◆ **Aim of the exercise**
Find every line in the records that holds the string "Query". Copy each one.

━━━ Input data ━━━

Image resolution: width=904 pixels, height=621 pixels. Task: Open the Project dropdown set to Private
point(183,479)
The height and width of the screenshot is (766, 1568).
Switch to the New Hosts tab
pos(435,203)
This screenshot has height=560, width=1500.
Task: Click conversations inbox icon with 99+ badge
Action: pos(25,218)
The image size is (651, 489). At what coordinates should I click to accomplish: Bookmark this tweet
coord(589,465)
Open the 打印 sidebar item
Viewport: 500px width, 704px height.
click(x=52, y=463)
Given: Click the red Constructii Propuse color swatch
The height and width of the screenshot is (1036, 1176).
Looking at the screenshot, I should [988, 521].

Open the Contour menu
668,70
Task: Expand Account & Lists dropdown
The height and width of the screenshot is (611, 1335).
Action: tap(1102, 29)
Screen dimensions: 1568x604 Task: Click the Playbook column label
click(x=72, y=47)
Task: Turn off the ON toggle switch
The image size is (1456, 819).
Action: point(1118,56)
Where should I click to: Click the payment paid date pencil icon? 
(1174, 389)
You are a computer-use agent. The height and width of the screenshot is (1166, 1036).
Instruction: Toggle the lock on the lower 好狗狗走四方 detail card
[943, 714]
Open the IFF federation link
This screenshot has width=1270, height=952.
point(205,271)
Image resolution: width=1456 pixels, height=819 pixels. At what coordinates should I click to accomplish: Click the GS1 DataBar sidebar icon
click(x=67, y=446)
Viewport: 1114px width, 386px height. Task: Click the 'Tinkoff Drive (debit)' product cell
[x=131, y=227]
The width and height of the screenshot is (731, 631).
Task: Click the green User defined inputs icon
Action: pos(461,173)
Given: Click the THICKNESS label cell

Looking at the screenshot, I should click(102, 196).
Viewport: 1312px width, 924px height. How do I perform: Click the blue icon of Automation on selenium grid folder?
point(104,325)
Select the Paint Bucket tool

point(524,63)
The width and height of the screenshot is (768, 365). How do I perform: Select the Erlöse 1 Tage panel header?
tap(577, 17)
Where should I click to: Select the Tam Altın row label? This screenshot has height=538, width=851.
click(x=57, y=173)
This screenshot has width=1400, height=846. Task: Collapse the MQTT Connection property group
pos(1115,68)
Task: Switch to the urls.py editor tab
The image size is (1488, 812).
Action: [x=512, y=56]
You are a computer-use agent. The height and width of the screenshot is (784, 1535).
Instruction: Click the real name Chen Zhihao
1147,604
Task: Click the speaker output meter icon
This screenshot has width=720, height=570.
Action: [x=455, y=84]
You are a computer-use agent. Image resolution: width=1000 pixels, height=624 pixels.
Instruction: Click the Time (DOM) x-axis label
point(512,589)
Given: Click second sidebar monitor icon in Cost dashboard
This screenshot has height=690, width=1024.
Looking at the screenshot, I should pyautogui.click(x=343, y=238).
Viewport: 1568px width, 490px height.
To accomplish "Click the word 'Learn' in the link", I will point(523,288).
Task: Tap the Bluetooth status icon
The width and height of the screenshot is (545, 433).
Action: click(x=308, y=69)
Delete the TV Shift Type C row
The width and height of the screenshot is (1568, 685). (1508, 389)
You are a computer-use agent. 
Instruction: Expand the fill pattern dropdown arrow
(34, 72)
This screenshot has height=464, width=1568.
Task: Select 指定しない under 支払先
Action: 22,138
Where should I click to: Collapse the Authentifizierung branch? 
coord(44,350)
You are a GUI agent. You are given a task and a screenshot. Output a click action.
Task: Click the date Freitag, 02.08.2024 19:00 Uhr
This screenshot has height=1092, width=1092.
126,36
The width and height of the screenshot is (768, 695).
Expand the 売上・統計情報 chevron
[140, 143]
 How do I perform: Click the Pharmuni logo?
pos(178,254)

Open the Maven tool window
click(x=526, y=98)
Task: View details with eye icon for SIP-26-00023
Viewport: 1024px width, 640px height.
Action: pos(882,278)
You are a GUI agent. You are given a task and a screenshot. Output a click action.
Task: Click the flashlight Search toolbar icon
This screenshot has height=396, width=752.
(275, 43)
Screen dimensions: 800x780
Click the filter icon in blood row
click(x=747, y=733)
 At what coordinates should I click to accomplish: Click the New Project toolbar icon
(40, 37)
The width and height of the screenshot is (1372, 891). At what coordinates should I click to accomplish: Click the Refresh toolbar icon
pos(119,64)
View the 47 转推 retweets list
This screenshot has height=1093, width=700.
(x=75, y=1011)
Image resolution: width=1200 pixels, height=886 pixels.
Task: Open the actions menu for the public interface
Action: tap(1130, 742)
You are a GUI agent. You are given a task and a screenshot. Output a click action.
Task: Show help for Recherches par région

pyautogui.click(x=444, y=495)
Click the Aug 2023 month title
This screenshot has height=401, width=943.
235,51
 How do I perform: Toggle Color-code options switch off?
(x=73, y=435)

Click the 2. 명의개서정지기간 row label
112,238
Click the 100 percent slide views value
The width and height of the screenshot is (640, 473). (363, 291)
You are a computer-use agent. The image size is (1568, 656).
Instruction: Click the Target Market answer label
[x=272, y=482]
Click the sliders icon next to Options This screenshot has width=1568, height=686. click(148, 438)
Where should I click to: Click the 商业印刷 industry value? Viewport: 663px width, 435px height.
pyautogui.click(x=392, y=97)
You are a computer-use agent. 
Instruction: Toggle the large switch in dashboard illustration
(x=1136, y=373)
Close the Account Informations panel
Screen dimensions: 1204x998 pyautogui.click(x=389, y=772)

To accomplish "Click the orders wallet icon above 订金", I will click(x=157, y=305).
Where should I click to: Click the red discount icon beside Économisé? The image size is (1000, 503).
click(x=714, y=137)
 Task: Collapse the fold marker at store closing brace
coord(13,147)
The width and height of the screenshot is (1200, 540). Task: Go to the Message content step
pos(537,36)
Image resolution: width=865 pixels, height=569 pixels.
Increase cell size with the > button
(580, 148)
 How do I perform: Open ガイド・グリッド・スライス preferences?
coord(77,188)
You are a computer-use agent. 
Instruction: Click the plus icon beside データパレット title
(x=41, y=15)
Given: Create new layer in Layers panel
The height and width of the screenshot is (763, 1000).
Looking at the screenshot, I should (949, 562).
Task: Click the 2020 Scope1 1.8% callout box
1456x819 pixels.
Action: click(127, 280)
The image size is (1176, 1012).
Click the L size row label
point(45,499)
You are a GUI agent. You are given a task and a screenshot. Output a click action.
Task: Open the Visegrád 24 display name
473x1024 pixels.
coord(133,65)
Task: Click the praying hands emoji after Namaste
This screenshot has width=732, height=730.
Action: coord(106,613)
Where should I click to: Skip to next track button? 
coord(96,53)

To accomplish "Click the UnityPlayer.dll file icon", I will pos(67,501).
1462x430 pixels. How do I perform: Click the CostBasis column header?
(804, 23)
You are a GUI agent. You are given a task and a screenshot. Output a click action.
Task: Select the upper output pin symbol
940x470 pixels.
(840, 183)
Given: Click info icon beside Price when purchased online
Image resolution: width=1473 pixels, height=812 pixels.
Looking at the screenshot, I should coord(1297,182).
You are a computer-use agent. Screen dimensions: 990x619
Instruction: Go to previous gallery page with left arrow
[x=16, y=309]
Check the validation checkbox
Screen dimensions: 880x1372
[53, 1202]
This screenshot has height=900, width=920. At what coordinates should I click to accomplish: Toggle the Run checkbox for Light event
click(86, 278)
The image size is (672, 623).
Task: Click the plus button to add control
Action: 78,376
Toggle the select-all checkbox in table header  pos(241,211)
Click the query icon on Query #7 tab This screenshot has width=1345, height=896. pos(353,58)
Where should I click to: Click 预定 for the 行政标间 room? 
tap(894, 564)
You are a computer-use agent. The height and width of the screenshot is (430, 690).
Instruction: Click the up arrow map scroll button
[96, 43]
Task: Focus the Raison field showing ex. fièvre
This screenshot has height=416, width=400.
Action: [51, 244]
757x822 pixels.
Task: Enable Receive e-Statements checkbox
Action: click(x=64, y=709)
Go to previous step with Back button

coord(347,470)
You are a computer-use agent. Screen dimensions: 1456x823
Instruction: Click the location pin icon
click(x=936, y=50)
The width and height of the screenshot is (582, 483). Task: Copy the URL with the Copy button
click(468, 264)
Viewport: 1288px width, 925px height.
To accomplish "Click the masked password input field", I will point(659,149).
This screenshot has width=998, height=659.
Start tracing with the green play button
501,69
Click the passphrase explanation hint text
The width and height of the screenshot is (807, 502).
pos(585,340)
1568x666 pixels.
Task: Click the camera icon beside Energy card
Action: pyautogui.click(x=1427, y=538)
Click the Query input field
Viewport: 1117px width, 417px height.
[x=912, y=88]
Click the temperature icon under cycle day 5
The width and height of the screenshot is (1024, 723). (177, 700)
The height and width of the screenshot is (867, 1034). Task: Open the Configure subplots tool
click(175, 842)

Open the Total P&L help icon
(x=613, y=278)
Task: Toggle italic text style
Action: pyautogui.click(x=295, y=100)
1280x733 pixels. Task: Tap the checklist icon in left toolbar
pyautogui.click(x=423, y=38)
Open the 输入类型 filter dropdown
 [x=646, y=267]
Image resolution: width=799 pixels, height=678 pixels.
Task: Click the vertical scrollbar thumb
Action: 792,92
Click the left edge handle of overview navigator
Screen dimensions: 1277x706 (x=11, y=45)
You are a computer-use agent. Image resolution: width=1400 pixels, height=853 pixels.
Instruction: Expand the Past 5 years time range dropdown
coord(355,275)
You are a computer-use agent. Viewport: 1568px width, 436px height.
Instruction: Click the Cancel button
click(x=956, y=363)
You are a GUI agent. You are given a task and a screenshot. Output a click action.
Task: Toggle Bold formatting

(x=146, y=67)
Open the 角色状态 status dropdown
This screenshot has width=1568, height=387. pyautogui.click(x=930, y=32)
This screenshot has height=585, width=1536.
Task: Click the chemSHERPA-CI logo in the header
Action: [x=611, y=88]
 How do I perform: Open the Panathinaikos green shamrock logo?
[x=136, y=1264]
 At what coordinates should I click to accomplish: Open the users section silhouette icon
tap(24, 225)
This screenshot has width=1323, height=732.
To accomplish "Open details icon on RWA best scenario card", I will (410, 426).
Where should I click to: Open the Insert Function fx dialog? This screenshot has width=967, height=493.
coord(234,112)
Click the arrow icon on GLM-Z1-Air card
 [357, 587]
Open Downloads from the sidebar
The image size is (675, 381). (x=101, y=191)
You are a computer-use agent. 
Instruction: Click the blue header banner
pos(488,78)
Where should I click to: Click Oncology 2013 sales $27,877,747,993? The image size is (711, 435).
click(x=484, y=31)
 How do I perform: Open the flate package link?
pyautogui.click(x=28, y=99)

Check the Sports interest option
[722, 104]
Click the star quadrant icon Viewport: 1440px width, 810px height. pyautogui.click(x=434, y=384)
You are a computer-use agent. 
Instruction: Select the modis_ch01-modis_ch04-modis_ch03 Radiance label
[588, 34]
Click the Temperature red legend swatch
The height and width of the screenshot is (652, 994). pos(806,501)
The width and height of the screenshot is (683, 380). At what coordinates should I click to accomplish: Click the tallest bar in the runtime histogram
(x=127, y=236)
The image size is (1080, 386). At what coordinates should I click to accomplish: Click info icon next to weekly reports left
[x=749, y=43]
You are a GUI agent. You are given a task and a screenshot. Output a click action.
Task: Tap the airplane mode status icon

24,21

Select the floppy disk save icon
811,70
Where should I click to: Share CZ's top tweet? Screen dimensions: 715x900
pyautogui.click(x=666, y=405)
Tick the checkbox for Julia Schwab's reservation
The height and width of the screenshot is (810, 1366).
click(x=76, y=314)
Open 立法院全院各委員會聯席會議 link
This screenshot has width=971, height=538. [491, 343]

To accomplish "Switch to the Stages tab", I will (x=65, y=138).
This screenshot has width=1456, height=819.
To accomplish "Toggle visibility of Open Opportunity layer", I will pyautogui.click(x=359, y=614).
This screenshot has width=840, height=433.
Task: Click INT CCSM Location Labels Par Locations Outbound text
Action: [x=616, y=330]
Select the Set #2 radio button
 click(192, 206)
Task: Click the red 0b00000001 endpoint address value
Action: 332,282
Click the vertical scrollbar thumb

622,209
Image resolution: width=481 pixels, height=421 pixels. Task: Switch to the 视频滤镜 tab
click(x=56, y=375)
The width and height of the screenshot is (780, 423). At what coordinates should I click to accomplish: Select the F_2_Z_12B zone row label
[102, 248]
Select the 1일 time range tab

━━━

◆ **Finished exercise**
Click the query icon on Query #7 tab This screenshot has width=1345, height=896. pos(353,58)
Click the Query input field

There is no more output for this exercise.